This charming and inspirational book by Ayun Halliday is subtitled “The Small Potato Manifesto.” That’s because it’s about pursuing creative endeavors for joy and personal edification, not for mainstream success.
This book is inspiring, insightful, and clever. It’s filled with stories and advice from like-minded people who create things because they must, not because they have calculated that doing so will let them hit it big. I would have preferred more narrative, but a big part of the message here is that you are not alone. As the prophet Timothy said, “Find the Others.”
Although I never had the vocabulary to talk about it, I now realize that I have long been a “small potato” person. Looking back, this has applied from my earliest books, first software, and my ongoing performances.
In my corporate life, and by observing that of my wife’s, I have witnessed far too many “strategic” moves based solely on growth, with other consequences be damned. Too many good products and people have been ruined in the pursuit of getting bigger.
Halliday isn’t the first to embrace being small, and to be clear, this book is more folksy than philosophical. But if you commit yourself to small potatohood you might also enjoy The Long Tail, The Gift of Obscurity, and The Case for Low-Cost Ambition. (Some of these are by authors who are only small potatoes in spirit, not in distribution, but don’t let facts distract you.)
Just a few of the many tidbits that caught my eye:
- Think of yourself as one long work-in-progress. A false step leads to something else. Not everything has to last forever. It’s OK to let something run its course, then end it. (A philosophy that I came to embrace with my Usable Help.)
- “Bask daily in a subject that brings you pleasure. Study it. Leverage whatever tools are within your reach to present your knowledge to a possibly disinterested wider audience.” (This might be the most impactful statement in the book for me.)
- I particularly enjoyed learning of Ben Snakepit, whose long-running daily diary comics make me think of my Pandemic Drip Dry and 30-word dice tales projects.

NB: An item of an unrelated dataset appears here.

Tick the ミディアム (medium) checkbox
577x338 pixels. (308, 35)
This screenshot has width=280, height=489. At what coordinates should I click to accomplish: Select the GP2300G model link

- Let go of moldy old goals. “I am likely to be on my deathbed trying to forgive myself for not having gotten to everything I wanted.” — Liz Mason
- Freely and generously give small encouragements to others. Even if it feels awkward. Amen! I think trying to do this every day is a good resolution.
- A small potatoes creative challenge: Practice bibliomancy with a subject that you know little about. Open to a page, point to a paragraph, and create something (in any format or media) that day which reflects what you’ve selected. Sounds fun! (Stay tuned.)
- Jealousy stems from the fallacy of scarcity.
- “Crowdfunding is necessary in a country where the arts are so underfunded.” — Meghan Finn. And that’s why we have Patreon, GoFundMe, et al.
- Do your future self a favor. Preserve and document your work. Keep a copy of everything in multiple, portable formats.